Professor James Davenport is from our Department of Computer Science. This piece was originally written for The Conversation UK.
The successor to the 20-year-old European data protection directive has inched closer to becoming law, having been approved by the Council of Ministers, which represents each of the 28 EU member states. This has led to howls of anguish from some parts of the computing industry, not just the usual suspects based in the US such as IBM and Amazon, but also European firms such as German software company SAP.

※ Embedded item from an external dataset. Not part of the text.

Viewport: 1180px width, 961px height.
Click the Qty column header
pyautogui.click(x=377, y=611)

Data protection law governs who can gather and retain personal data, the circumstances under which it is allowed, and what they can do with it. The move to an increasingly digital economy makes this vital to get right: too little protection erodes trust and leaves businesses and individuals vulnerable, while overbearing rules make it difficult for organisations to work together. The new General Data Protection Regulation (GDPR) aims to encompass the technological changes since its predecessor was enacted, such as the rise of social media and cloud computing.
The regulation is a heavily revised version of the draft passed by the European Parliament in March 2014, with largely pro-business changes such as decreased fines for companies breaking the rules and wider exemptions for the sorts of data and uses covered by the regulations.

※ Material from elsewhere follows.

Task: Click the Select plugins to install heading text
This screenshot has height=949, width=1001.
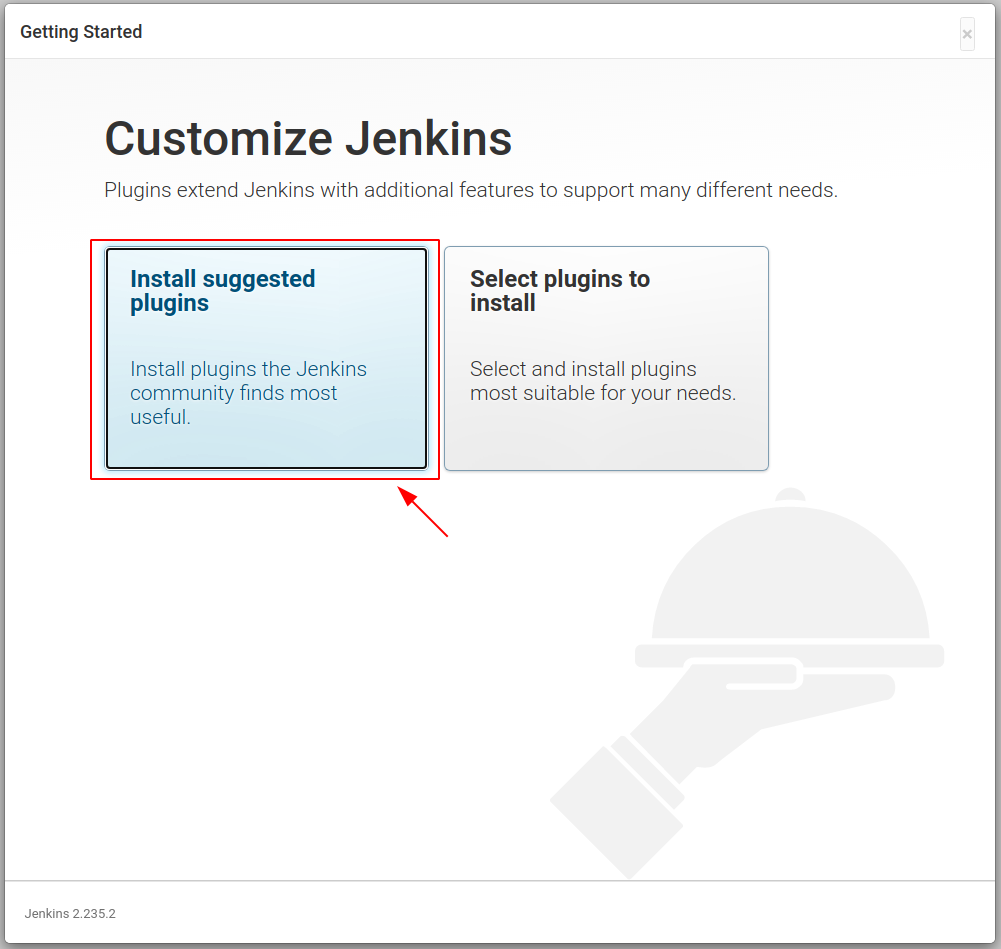Action: coord(560,291)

Before a final version is reached there will be further negotiations between the European Commission, the parliament and the Council of Ministers. Nevertheless businesses are howling now, because this is essentially their last chance to do so.
Unlike a directive, which member states enshrine into their national law through passing their own legislation, a regulation is European law that applies directly to member states. In principle then, a regulation provides harmonised rules for businesses working across the European Union. In this respect it does seem that the industry has a legitimate complaint.
The European Parliament’s original draft envisaged that, for a company registered with member state, that country’s data protection authority would act as a “one-stop shop” for data protection matters, whereas currently a firm may have to negotiate with the authorities of each country in which they operate.
Facebook, for example, is being sued in Belgium despite being regulated in Ireland. But this has been significantly diluted in the Council of Ministers’ draft – and it’s not clear whether this will relieve firms of the need to deal with every national regulator. Certainly it seems that a failure to introduce this change destroys most of the practical benefit of having a regulation rather than a directive.
The industry’s other complaint is less straightforward. Under the current system cloud services companies such as Amazon are classified as “data processors” since they do not collect the data themselves. That means they are not held liable for using the data illegally unless they breach the contract with the company whose data they process. The industry argues that this is simple, and gives citizens a single point of contact in the event of a breach of data protection. The new regulations make processors also liable – something IBM argues “risks blurring these lines of responsibility”.
If the world of data protection consisted of large banks processing clearly identifiable personal data, this would be a reasonable argument. But these days, we hand over snippets of personal data all the time – search terms, email addresses, browsing histories – to a huge number of organisations of varying technical and legal competence. Very often these offload that data to cloud computing companies for processing – firms of, one hopes, greater competence (despite the fact that both AOL and Netflix have blundered in the past).
This handing over is currently done implicitly and is generally on a “take it or leave it” basis: if I want to buy a railway ticket online I have to consent to the terms. Parliament required “explicit consent” for data processing, whereas the draft approved by EU members has reduced this to “unambiguous consent”. This may mean that using the website counts as consent, but the wording in the council’s draft includes “any clear affirmative action […] signifying […] agreement”.
In a privacy-conscious world it should be possible to consent separately to the use of my data for the purpose of buying a ticket, to the use by the railway company for targeted advertising, and for the use by the data processing firm the railway has hired for targeted advertising. But this separation seems to have been significantly weakened.
Benefits without liability
Technologically, processing firms are in a very powerful position when it comes to aggregating people’s data. In searching the Amazon terms and conditions, I have been unable to find any guarantee that they will not re-process any data I supply. We already know that companies such as Facebook and Google make their money from targeted advertising made accurate through processing their users' data.
In a very perceptive article in the UCLA Law Review in 2009, Paul Ohm proposed that these data processors and potential aggregators are where we should regulate more stringently. In a similar vein, a UK survey in 2014 found 20% were concerned about the privacy implications of government surveillance, while 60% were worried about the sharing of personal information by businesses. And recently, David Anderson’s report into government surveillance reiterates the point that “commercial use of consumer data can have serious impacts on the personal lives of individuals”. Such concerns cannot be brushed aside, so simply howling “we shouldn’t be regulated” isn’t enough.